◆ ENTRIES SHOWN
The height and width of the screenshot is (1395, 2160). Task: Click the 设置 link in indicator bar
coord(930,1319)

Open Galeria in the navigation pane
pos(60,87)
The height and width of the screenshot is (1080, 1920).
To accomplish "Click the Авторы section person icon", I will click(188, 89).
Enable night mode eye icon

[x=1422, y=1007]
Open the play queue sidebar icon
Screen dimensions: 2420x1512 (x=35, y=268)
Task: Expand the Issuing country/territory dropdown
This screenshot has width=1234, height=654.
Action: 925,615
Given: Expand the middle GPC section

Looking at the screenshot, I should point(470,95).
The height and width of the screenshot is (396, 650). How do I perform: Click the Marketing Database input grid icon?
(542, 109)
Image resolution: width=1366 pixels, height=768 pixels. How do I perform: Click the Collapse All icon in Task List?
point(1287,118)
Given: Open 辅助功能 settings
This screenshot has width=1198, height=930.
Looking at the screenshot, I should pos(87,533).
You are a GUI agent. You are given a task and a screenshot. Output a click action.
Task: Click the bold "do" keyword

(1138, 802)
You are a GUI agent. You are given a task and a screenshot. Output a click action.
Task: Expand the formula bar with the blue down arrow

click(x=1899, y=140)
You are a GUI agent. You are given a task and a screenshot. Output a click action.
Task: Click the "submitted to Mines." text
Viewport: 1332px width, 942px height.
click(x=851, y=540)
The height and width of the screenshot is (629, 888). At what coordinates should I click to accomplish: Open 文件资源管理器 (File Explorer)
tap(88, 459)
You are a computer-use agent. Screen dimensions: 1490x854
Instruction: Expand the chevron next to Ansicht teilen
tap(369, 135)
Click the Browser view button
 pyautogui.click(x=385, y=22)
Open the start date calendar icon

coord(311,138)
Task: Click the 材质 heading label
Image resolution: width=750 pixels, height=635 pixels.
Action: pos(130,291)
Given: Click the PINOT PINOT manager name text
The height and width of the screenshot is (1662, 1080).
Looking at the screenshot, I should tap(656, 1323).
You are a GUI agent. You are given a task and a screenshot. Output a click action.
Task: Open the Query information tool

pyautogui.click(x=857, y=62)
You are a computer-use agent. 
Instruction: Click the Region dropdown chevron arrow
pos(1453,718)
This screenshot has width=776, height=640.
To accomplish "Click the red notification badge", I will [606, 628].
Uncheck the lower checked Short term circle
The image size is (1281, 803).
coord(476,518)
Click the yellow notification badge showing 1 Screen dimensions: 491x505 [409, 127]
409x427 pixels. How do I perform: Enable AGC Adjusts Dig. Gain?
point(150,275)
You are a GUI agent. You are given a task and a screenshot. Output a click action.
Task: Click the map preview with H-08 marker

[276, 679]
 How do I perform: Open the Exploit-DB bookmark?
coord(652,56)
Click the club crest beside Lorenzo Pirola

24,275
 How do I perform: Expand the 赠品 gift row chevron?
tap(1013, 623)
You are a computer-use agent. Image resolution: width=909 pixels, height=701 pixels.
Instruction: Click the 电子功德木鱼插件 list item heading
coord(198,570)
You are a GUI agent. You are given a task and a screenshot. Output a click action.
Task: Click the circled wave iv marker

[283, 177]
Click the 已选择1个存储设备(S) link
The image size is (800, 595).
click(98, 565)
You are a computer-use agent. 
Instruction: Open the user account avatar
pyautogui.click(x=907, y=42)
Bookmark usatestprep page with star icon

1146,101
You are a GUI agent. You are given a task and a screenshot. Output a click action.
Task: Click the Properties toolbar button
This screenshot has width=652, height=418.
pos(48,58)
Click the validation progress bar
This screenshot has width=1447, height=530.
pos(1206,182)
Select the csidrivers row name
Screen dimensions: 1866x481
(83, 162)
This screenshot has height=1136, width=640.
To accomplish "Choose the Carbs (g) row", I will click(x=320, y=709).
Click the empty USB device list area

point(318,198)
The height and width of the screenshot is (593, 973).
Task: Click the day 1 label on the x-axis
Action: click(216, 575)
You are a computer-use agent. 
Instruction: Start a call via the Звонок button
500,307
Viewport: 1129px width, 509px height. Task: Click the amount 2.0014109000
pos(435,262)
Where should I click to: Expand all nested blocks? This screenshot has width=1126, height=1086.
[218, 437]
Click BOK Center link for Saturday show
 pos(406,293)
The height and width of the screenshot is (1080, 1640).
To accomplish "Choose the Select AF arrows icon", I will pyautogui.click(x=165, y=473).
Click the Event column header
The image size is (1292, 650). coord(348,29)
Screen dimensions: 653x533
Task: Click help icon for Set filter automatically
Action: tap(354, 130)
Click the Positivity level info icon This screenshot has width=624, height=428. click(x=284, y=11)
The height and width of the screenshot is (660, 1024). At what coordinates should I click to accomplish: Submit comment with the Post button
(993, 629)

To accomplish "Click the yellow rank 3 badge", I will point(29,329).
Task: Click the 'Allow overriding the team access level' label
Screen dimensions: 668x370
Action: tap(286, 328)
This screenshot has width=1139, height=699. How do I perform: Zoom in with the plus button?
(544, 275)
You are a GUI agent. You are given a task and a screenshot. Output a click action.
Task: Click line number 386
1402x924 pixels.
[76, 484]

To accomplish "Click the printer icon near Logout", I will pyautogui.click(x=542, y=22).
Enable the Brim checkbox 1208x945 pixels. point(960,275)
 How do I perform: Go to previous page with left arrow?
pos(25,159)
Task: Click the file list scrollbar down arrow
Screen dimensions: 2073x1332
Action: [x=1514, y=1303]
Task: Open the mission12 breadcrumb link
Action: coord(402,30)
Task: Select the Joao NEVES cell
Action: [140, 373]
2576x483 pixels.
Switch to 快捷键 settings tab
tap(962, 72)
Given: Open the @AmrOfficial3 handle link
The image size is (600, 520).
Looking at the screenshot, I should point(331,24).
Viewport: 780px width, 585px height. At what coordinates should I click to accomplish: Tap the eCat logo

◆ WRITTEN REQUEST
Switch "GUI agent" to "interface agent" everywhere it occurs in the data above, and give all the lines again with nothing else changed.

◆ FINISHED EXERCISE
The height and width of the screenshot is (1395, 2160). Task: Click the 设置 link in indicator bar
coord(930,1319)

Open Galeria in the navigation pane
pos(60,87)
The height and width of the screenshot is (1080, 1920).
To accomplish "Click the Авторы section person icon", I will click(188, 89).
Enable night mode eye icon

[x=1422, y=1007]
Open the play queue sidebar icon
Screen dimensions: 2420x1512 (x=35, y=268)
Task: Expand the Issuing country/territory dropdown
This screenshot has width=1234, height=654.
Action: 925,615
Given: Expand the middle GPC section

Looking at the screenshot, I should point(470,95).
The height and width of the screenshot is (396, 650). How do I perform: Click the Marketing Database input grid icon?
(542, 109)
Image resolution: width=1366 pixels, height=768 pixels. How do I perform: Click the Collapse All icon in Task List?
point(1287,118)
Given: Open 辅助功能 settings
This screenshot has width=1198, height=930.
Looking at the screenshot, I should pos(87,533).
You are a interface agent. You are given a task and a screenshot. Output a click action.
Task: Click the bold "do" keyword

(1138, 802)
You are a interface agent. You are given a task and a screenshot. Output a click action.
Task: Expand the formula bar with the blue down arrow

click(x=1899, y=140)
You are a interface agent. You are given a task and a screenshot. Output a click action.
Task: Click the "submitted to Mines." text
Viewport: 1332px width, 942px height.
click(x=851, y=540)
The height and width of the screenshot is (629, 888). At what coordinates should I click to accomplish: Open 文件资源管理器 (File Explorer)
tap(88, 459)
You are a computer-use agent. Screen dimensions: 1490x854
Instruction: Expand the chevron next to Ansicht teilen
tap(369, 135)
Click the Browser view button
 pyautogui.click(x=385, y=22)
Open the start date calendar icon

coord(311,138)
Task: Click the 材质 heading label
Image resolution: width=750 pixels, height=635 pixels.
Action: pos(130,291)
Given: Click the PINOT PINOT manager name text
The height and width of the screenshot is (1662, 1080).
Looking at the screenshot, I should tap(656, 1323).
You are a interface agent. You are given a task and a screenshot. Output a click action.
Task: Open the Query information tool

pyautogui.click(x=857, y=62)
You are a computer-use agent. 
Instruction: Click the Region dropdown chevron arrow
pos(1453,718)
This screenshot has width=776, height=640.
To accomplish "Click the red notification badge", I will [606, 628].
Uncheck the lower checked Short term circle
The image size is (1281, 803).
coord(476,518)
Click the yellow notification badge showing 1 Screen dimensions: 491x505 [409, 127]
409x427 pixels. How do I perform: Enable AGC Adjusts Dig. Gain?
point(150,275)
You are a interface agent. You are given a task and a screenshot. Output a click action.
Task: Click the map preview with H-08 marker

[276, 679]
 How do I perform: Open the Exploit-DB bookmark?
coord(652,56)
Click the club crest beside Lorenzo Pirola

24,275
 How do I perform: Expand the 赠品 gift row chevron?
tap(1013, 623)
You are a computer-use agent. Image resolution: width=909 pixels, height=701 pixels.
Instruction: Click the 电子功德木鱼插件 list item heading
coord(198,570)
You are a interface agent. You are given a task and a screenshot. Output a click action.
Task: Click the circled wave iv marker

[283, 177]
Click the 已选择1个存储设备(S) link
The image size is (800, 595).
click(98, 565)
You are a computer-use agent. 
Instruction: Open the user account avatar
pyautogui.click(x=907, y=42)
Bookmark usatestprep page with star icon

1146,101
You are a interface agent. You are given a task and a screenshot. Output a click action.
Task: Click the Properties toolbar button
This screenshot has width=652, height=418.
pos(48,58)
Click the validation progress bar
This screenshot has width=1447, height=530.
pos(1206,182)
Select the csidrivers row name
Screen dimensions: 1866x481
(83, 162)
This screenshot has height=1136, width=640.
To accomplish "Choose the Carbs (g) row", I will click(x=320, y=709).
Click the empty USB device list area

point(318,198)
The height and width of the screenshot is (593, 973).
Task: Click the day 1 label on the x-axis
Action: click(216, 575)
You are a computer-use agent. 
Instruction: Start a call via the Звонок button
500,307
Viewport: 1129px width, 509px height. Task: Click the amount 2.0014109000
pos(435,262)
Where should I click to: Expand all nested blocks? This screenshot has width=1126, height=1086.
[218, 437]
Click BOK Center link for Saturday show
 pos(406,293)
The height and width of the screenshot is (1080, 1640).
To accomplish "Choose the Select AF arrows icon", I will pyautogui.click(x=165, y=473).
Click the Event column header
The image size is (1292, 650). coord(348,29)
Screen dimensions: 653x533
Task: Click help icon for Set filter automatically
Action: tap(354, 130)
Click the Positivity level info icon This screenshot has width=624, height=428. click(x=284, y=11)
The height and width of the screenshot is (660, 1024). At what coordinates should I click to accomplish: Submit comment with the Post button
(993, 629)

To accomplish "Click the yellow rank 3 badge", I will point(29,329).
Task: Click the 'Allow overriding the team access level' label
Screen dimensions: 668x370
Action: tap(286, 328)
This screenshot has width=1139, height=699. How do I perform: Zoom in with the plus button?
(544, 275)
You are a interface agent. You are given a task and a screenshot. Output a click action.
Task: Click line number 386
1402x924 pixels.
[76, 484]

To accomplish "Click the printer icon near Logout", I will pyautogui.click(x=542, y=22).
Enable the Brim checkbox 1208x945 pixels. point(960,275)
 How do I perform: Go to previous page with left arrow?
pos(25,159)
Task: Click the file list scrollbar down arrow
Screen dimensions: 2073x1332
Action: [x=1514, y=1303]
Task: Open the mission12 breadcrumb link
Action: coord(402,30)
Task: Select the Joao NEVES cell
Action: [140, 373]
2576x483 pixels.
Switch to 快捷键 settings tab
tap(962, 72)
Given: Open the @AmrOfficial3 handle link
The image size is (600, 520).
Looking at the screenshot, I should point(331,24).
Viewport: 780px width, 585px height. At what coordinates should I click to accomplish: Tap the eCat logo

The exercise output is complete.